Over the years I have seen many people believe that if they register a business name or the company name then they have sufficient legal protection over the trade name and logo/s – this is not true!
While there a few protection strategies, one of the best will always be ensuring that your trade name and any central logos and marks connected to your business are registered as trade marks in the relevant classes of goods and/or services that they may be used with respect to.
Australia like many other countries has its own trade marking system, which can take from a number of months to years to get from the application to registration stage, and registration is not always guaranteed. Saying this, it is relatively simple to check what trade marks are registered and/or have been applied for, and where registration is successful, registration protection is backdated to the application stage. Consequently, some investigations at the beginning can let you know whether there are any likely roadblocks and work out actions plans to deal with this.

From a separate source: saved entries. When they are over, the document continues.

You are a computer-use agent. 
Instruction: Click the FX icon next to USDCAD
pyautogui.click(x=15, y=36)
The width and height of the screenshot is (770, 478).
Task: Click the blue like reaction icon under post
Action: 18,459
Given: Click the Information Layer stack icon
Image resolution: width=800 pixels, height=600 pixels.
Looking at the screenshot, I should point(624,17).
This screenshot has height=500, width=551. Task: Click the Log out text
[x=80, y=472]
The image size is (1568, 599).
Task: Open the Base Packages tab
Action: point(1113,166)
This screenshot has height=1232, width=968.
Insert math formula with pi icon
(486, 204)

There are also various ways to speed up processes, and it should be noted that registration in Australia does not automatically mean registration in other countries. Again there are tricks and traps to getting trade mark protection in other countries that may need to be looked at the same time as when going through any registration process in Australia.

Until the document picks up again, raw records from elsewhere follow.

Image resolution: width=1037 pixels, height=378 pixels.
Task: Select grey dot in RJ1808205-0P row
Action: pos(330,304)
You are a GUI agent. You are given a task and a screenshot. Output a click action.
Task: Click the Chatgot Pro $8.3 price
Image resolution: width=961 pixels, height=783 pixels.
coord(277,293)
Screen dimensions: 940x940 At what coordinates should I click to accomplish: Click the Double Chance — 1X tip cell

I have seen franchisors who have lost sales and opportunities when unable to prove their rights as well as those who at great cost and embarrassment have had to change their name and logo (and any materials where this appears) when unable to get registration and/or having to face an infringement action from someone with better rights. As you can imagine where the franchisor already has franchisees, this has a direct flow on effect to their franchisees.
Consequently, given the value a brand has, you should never assume you are protected and should do regular checks to ensure your assets are protected now and into the future for the activities you are or are about to undertake.
Please note this does not purport to be comprehensive advice relevant to your circumstances. Consequently, specific legal advice for each of your circumstances should be obtained first before taking or not taking any action in respect to this area.